Texte : Alexandre Metzger - 17 janvier 2022

La Saga Candyman

1992-2021 : Une trilogie de la fin du vingtième siècle, qui renaîtra de ses cendres en 2021…

En 1992, Bernard Rose, en adaptant une nouvelle de Clive Barker et en se l’appropriant totalement, livre un des films les plus emblématiques des années 1990. Le Candyman, une légende urbaine qui prend racine dans l’Amérique raciste et violente, devient un boogeyman terrifiant lorsqu’on l’invoque par cinq fois devant un miroir. Une première suite développe la mythologie de manière remarquable et permet à Tony Todd d’explorer un peu plus son personnage.
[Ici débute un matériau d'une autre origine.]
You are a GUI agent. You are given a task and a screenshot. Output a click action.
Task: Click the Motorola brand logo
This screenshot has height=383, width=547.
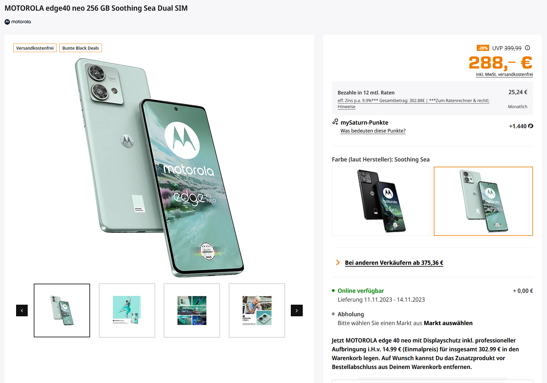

Le troisième opus, catastrophique, enterrera la saga Candyman pour de nombreuses années, avant qu’un certain Jordan Peele ne décide de la ressusciter…

Candyman I


Candyman 1992 affiche françaiseEn un long travelling vertical, la caméra survole la ville de Chicago comme pour immortaliser un spectacle hypnotique. Le flot incessant des véhicules ressemble à un défilé d’insectes disciplinés parcourant des routes sans fin qui se croisent et finissent par disparaître. Pour accompagner ce bal mécanique, la musique de Philippe Glass, entre gothique et macabre, finit de nous plonger et même de nous enfermer dans cet environnement d’acier et de béton. Ainsi commence Candyman, une légende urbaine issue de l’imagination de l’auteur britannique Clive Barker (Hellraiser, Cabal…), adapté à l’écran par Bernard Rose (Paperhouse). Cette introduction mémorable est suivie d’un plan composé de milliers d’abeilles, sur lequel une voix caverneuse déclame une poésie macabre. Puis on retrouve la ville, filmée de profil cette fois, envahie par une immense nuée de ces mêmes hyménoptères, dans une vision digne d’une des plaies bibliques. Le visage de Virginia Madsen apparaît en fondu, apaisé et rassurant, et met un terme à cette ouverture intense. A travers ces quelques plans, une mythologie se met déjà en place. Une mythologie surprenante, qui ouvre un champ des possibles indéniable dans une époque où le cinéma d’horreur n’est plus très inspiré, où beaucoup de films sortent directement en VHS (quelques années avant que le slasher Scream ne déferle sur la planète et relance l’intérêt des producteurs). Place à Candyman, une perle de l’horreur des années 1990 sortie au cinéma, et à son boogeyman aussi sombre à l’intérieur qu’à l’extérieur…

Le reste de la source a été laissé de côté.